In this article, we study and evaluate a semi-automatic method that generates knowledge graphs (KGs) from biomedical texts in the scientific literature. Our solution explores natural language processing techniques with the aim of extracting and representing scientific literature knowledge encoded in KGs. Our method links entities and relations represented in KGs to concepts from existing biomedical ontologies available on the Web. We demonstrate the effectiveness of our method by generating KGs from unstructured texts obtained from a set of abstracts taken from scientific papers on the Alzheimer's Disease. We involve physicians to compare our extracted triples from their manual extraction via their analysis of the abstracts. The evaluation further concerned a qualitative analysis by the physicians of the generated KGs with our software tool.
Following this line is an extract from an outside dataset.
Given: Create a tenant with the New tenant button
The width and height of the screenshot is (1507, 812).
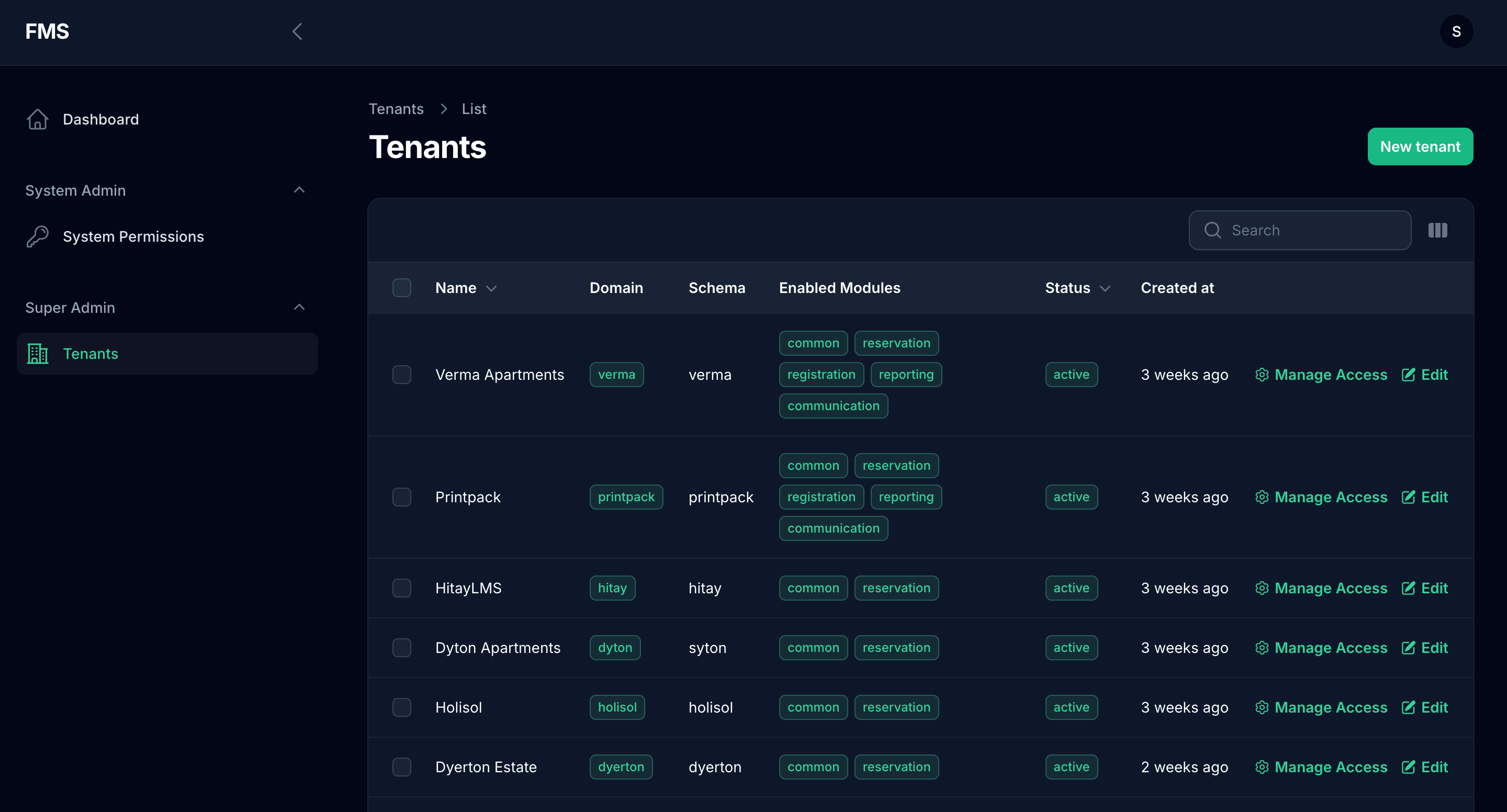Looking at the screenshot, I should click(1421, 146).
The experimental results indicate the quality of the generated KGs. The proposed method extracts a great amount of triples, showing the effectiveness of our rule-based method employed in the identification of relations in texts. In addition, ontology links are successfully obtained, which demonstrates the effectiveness of the ontology linking method proposed in this investigation.
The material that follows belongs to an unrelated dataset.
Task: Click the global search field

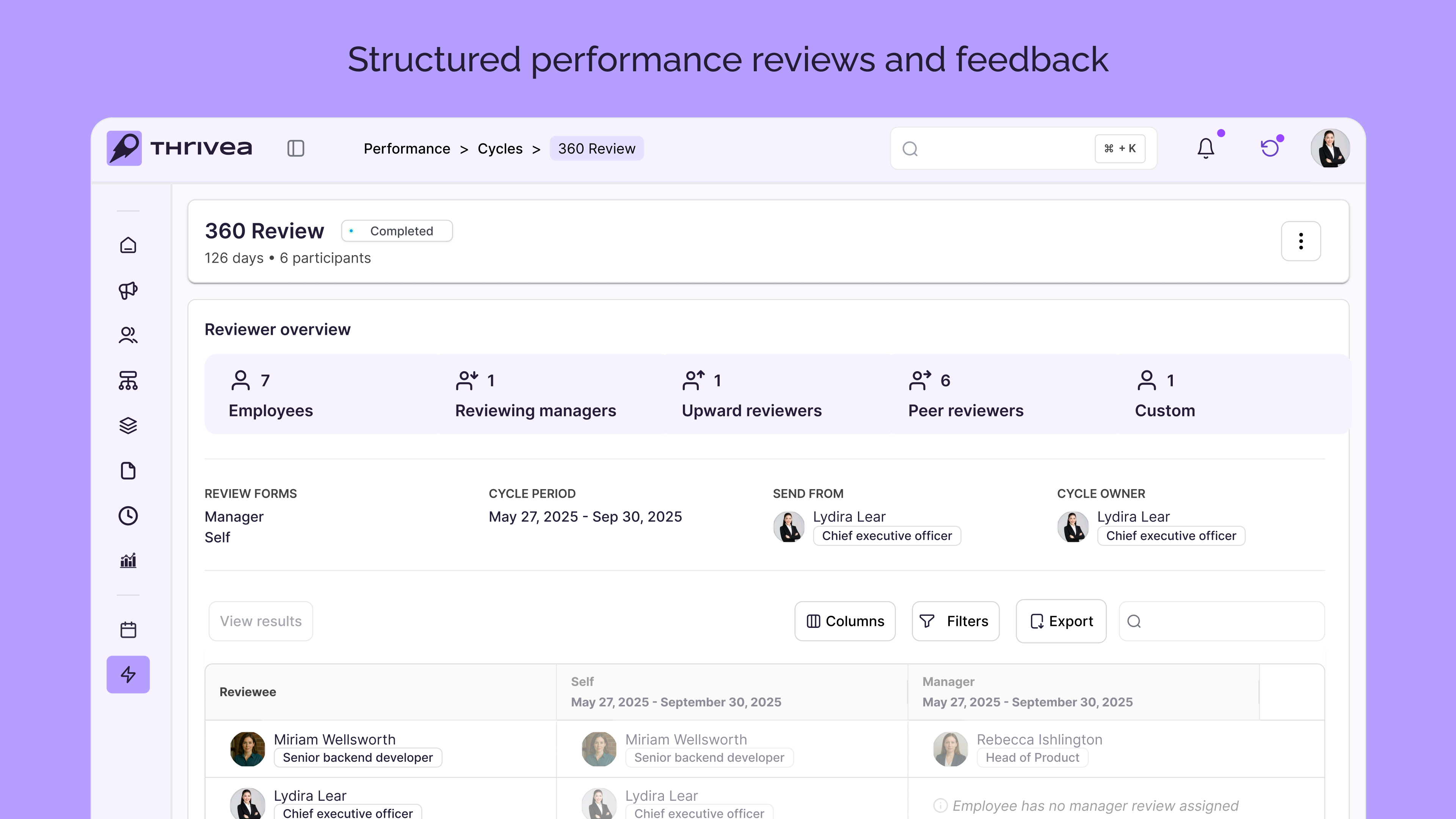Action: (x=1001, y=149)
We demonstrate that our proposal is effective on building ontology-linked KGs representing the knowledge obtained from biomedical scientific texts. Such representation can add value to the research in various domains, enabling researchers to compare the occurrence of concepts from different studies. The KGs generated may pave the way to potential proposal of new theories based on data analysis to advance the state of the art in their research domains.
知识通常是从科学研究中产生的数据中获得的。在多个领域,越来越多的科学研究产生了大量的数据,从中获取新知识需要计算的帮助。例如,阿尔茨海默病是一种威胁生命的退行性疾病,目前还无法治愈。随着科学界努力更好地理解它并找到治疗方法,已经产生了大量的数据,并且可以产生新的知识。对这些知识进行适当的表示可以为研究人员、科学界,进而为社会带来巨大的利益。
在本文中,我们研究和评估了一种从科学文献中的生物医学文本中生成知识图(KG)的半自动方法。我们的解决方案探索了自然语言处理技术,旨在提取和表示 KG 中编码的科学文献知识。我们的方法将 KG 中表示的实体和关系链接到 Web 上现有生物医学本体中的概念。我们通过从一组关于阿尔茨海默病的科学论文的摘要中获取的非结构化文本生成 KGs,证明了我们方法的有效性。我们邀请医生通过对摘要的分析,比较他们从手动提取中提取的三元组。评估还包括医生对我们的软件工具生成的 KGs 的定性分析。
实验结果表明了生成 KGs 的质量。所提出的方法提取了大量的三元组,表明了我们在文本中识别关系的基于规则的方法的有效性。此外,成功获得了本体链接,这证明了本研究中提出的本体链接方法的有效性。
我们证明,我们的建议在构建代表从生物医学科学文本中获得的知识的本体链接 KG 方面是有效的。这种表示可以为各个领域的研究增加价值,使研究人员能够比较来自不同研究的概念的出现情况。生成的 KGs 可能为基于数据分析提出新理论铺平道路,以推进其研究领域的最新水平。